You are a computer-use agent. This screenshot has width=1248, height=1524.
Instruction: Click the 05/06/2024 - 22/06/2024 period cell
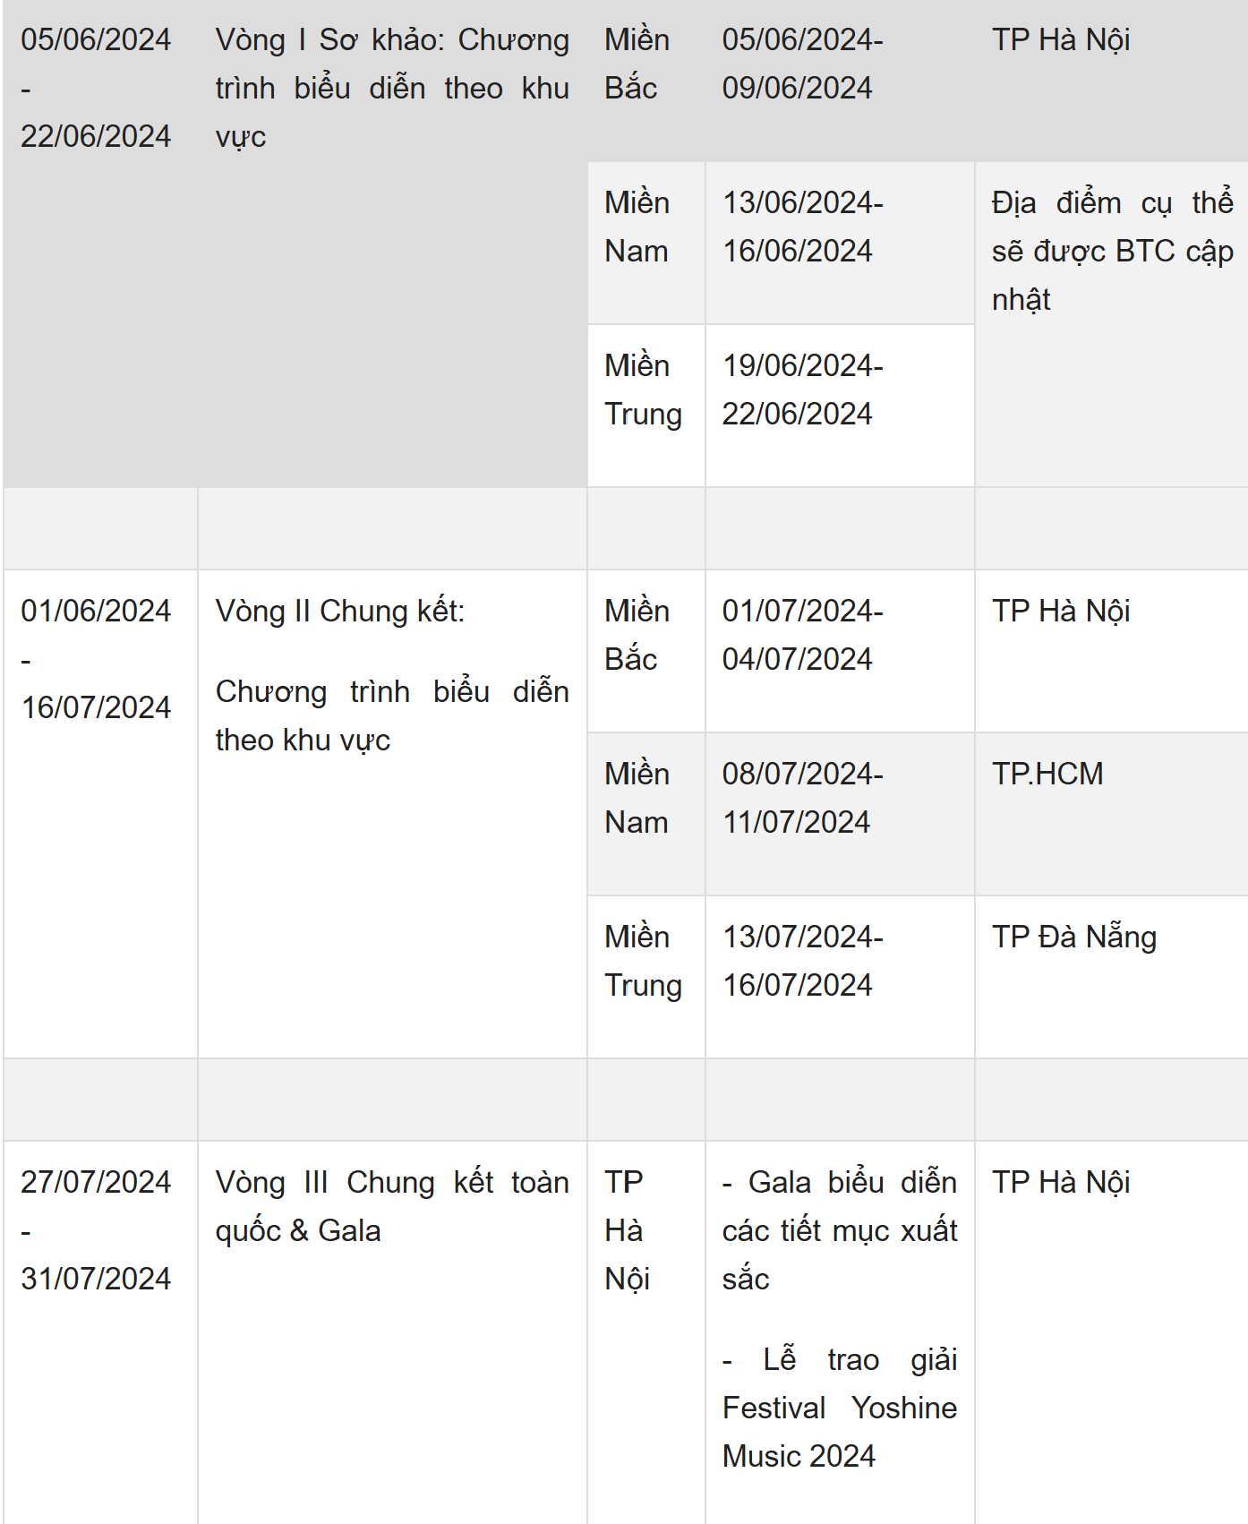click(96, 88)
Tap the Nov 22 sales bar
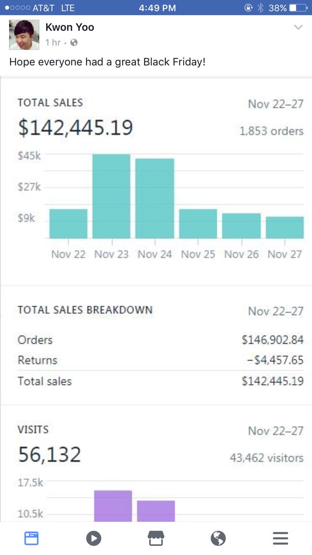Viewport: 312px width, 555px height. (x=68, y=224)
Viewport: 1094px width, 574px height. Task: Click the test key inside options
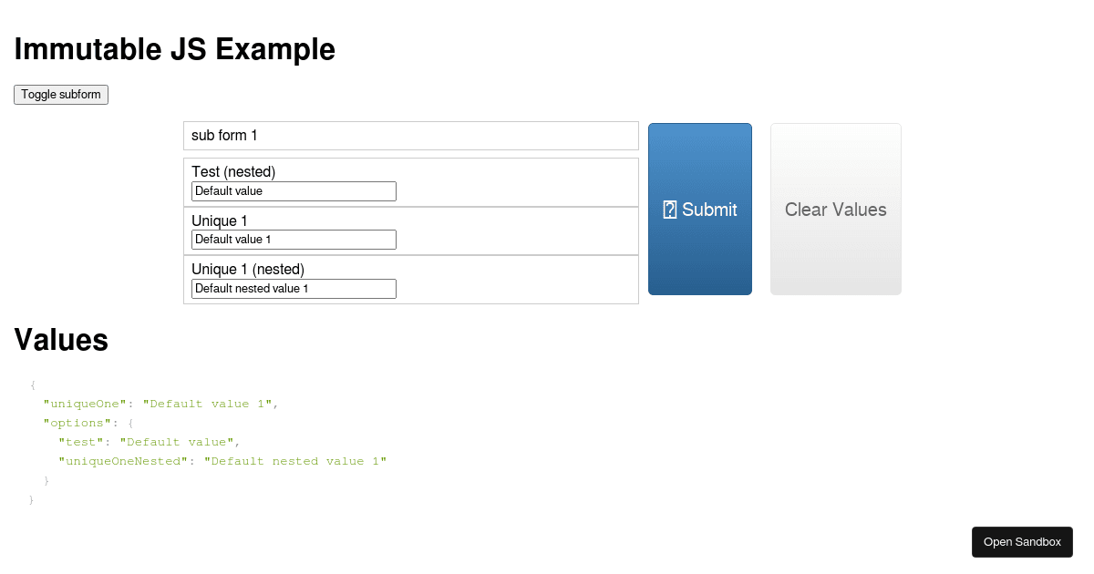pos(80,442)
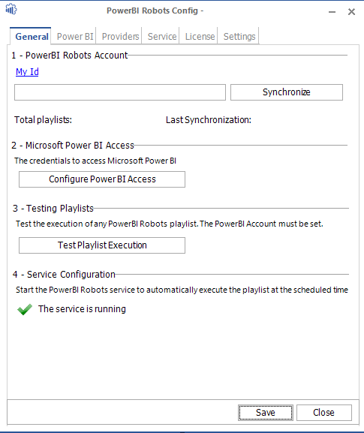The width and height of the screenshot is (364, 433).
Task: Save the configuration
Action: point(266,413)
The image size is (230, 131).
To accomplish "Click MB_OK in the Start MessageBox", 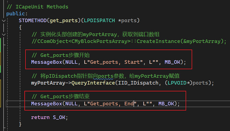I will (x=172, y=62).
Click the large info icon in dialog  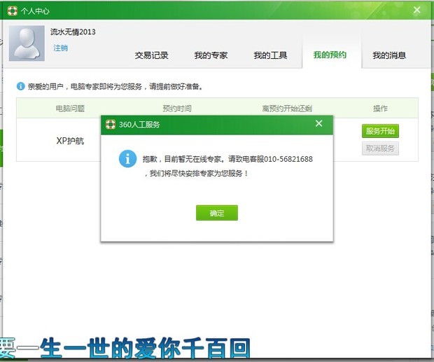[x=127, y=158]
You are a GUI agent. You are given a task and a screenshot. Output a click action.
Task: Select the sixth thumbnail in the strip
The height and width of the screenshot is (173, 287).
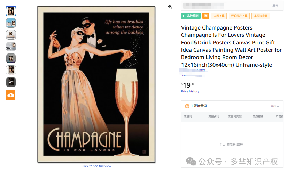[x=11, y=70]
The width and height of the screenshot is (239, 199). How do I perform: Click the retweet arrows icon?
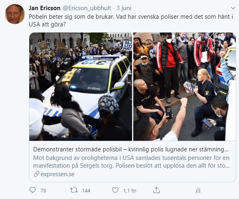click(74, 190)
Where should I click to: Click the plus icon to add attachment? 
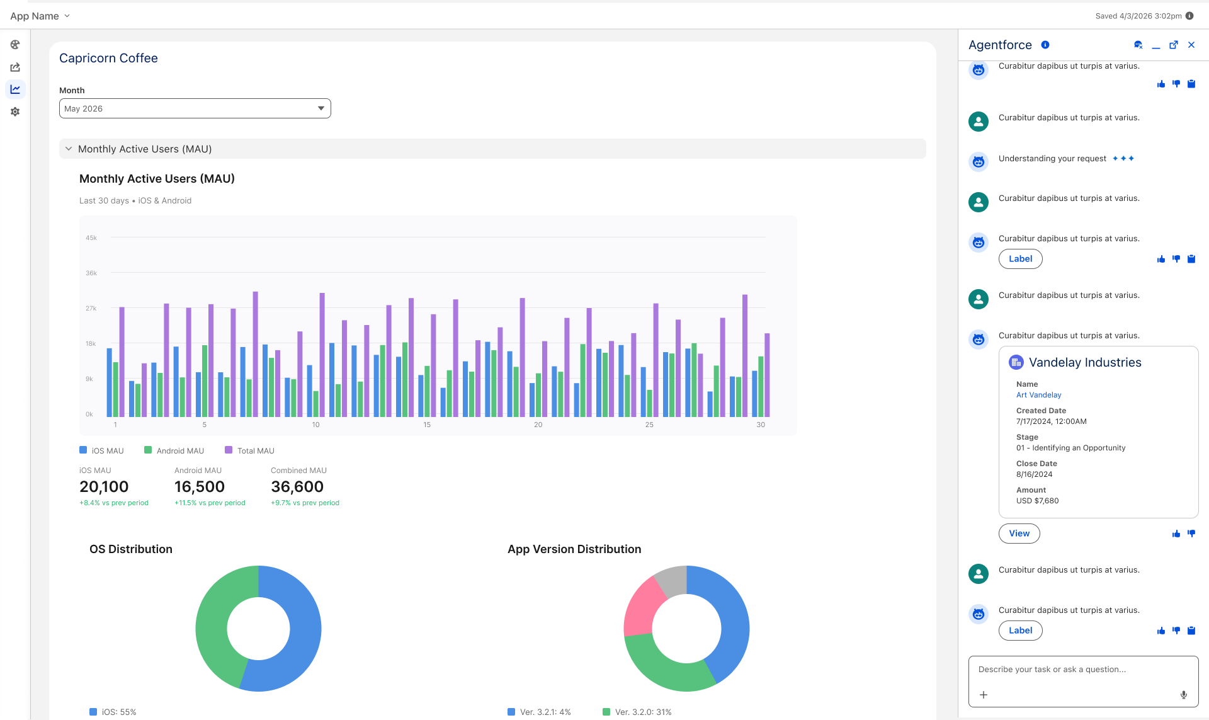click(984, 695)
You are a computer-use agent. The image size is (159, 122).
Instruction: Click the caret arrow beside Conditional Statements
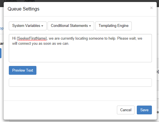click(90, 26)
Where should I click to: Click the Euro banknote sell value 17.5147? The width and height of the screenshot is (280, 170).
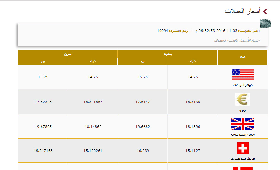click(x=142, y=102)
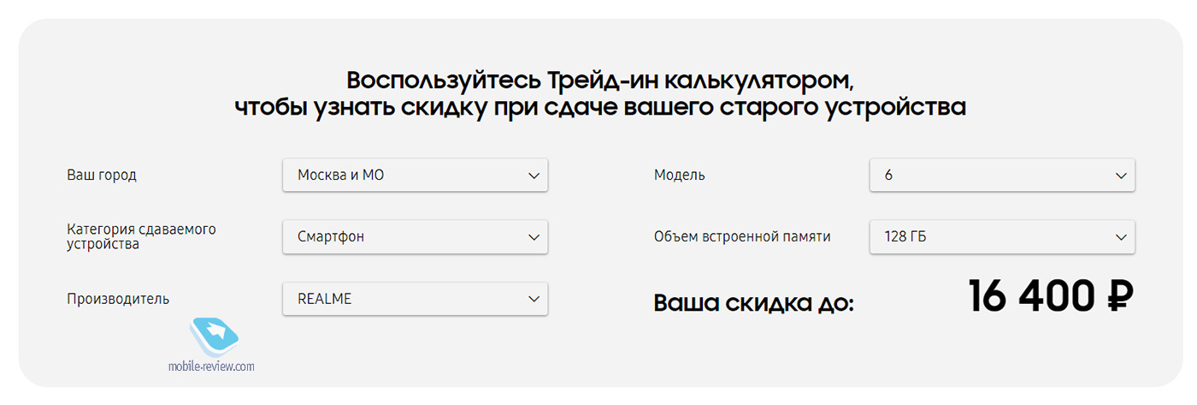Open the Модель dropdown showing 6
Image resolution: width=1197 pixels, height=405 pixels.
click(1002, 175)
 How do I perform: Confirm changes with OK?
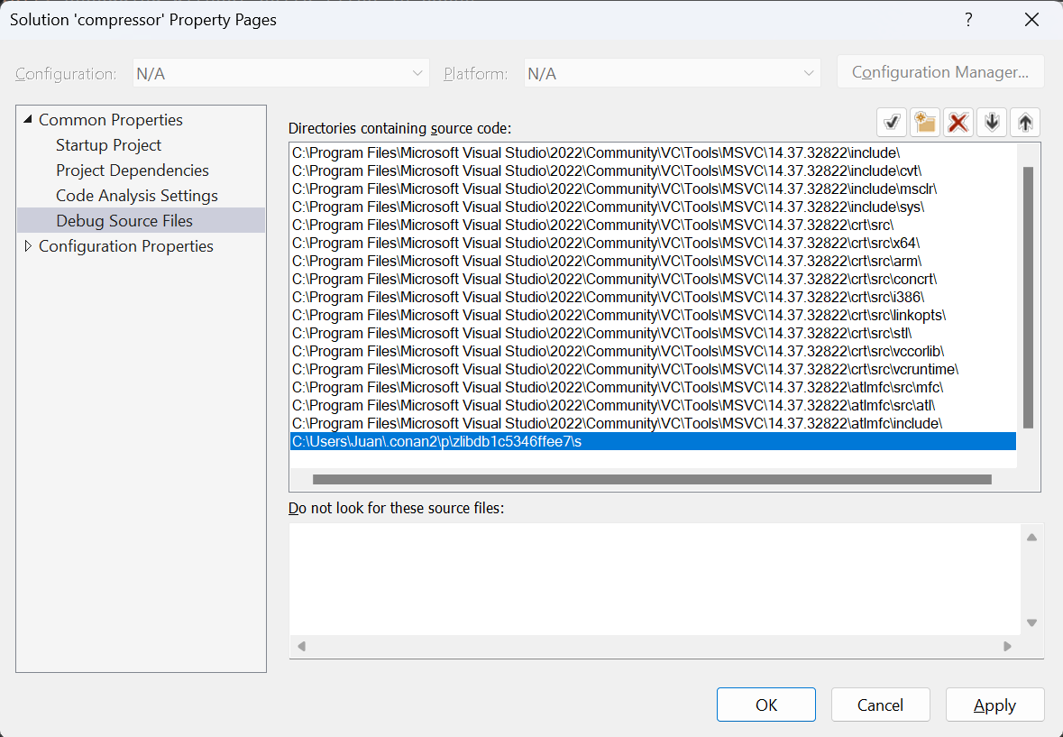click(x=765, y=705)
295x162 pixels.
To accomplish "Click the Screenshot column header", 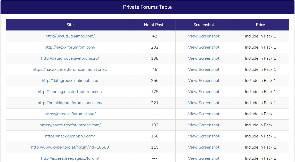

══════

→ **Exercise objective**:
Please return exactly the lines from the one containing "You are a GUI" through the end of the material above, both ends included, but not the pictures.

→ **Answer box**:
You are a GUI agent. You are given a task and a screenshot. Output a click action.
Task: Select the sixth thumbnail in the strip
The height and width of the screenshot is (173, 287).
[x=11, y=70]
The width and height of the screenshot is (239, 199). How do I perform: Click the retweet arrows icon?
click(74, 190)
Where should I click to: Click the plus icon to add attachment? 
click(984, 695)
You are a computer-use agent. The image size is (159, 122).
Instruction: Click the caret arrow beside Conditional Statements
click(90, 26)
Where should I click to: Click the Euro banknote sell value 17.5147? The width and height of the screenshot is (280, 170).
click(x=142, y=102)
Open the Модель dropdown showing 6
Image resolution: width=1197 pixels, height=405 pixels.
click(1002, 175)
 How do I perform: Confirm changes with OK?
click(x=765, y=705)
295x162 pixels.
To accomplish "Click the Screenshot column header", 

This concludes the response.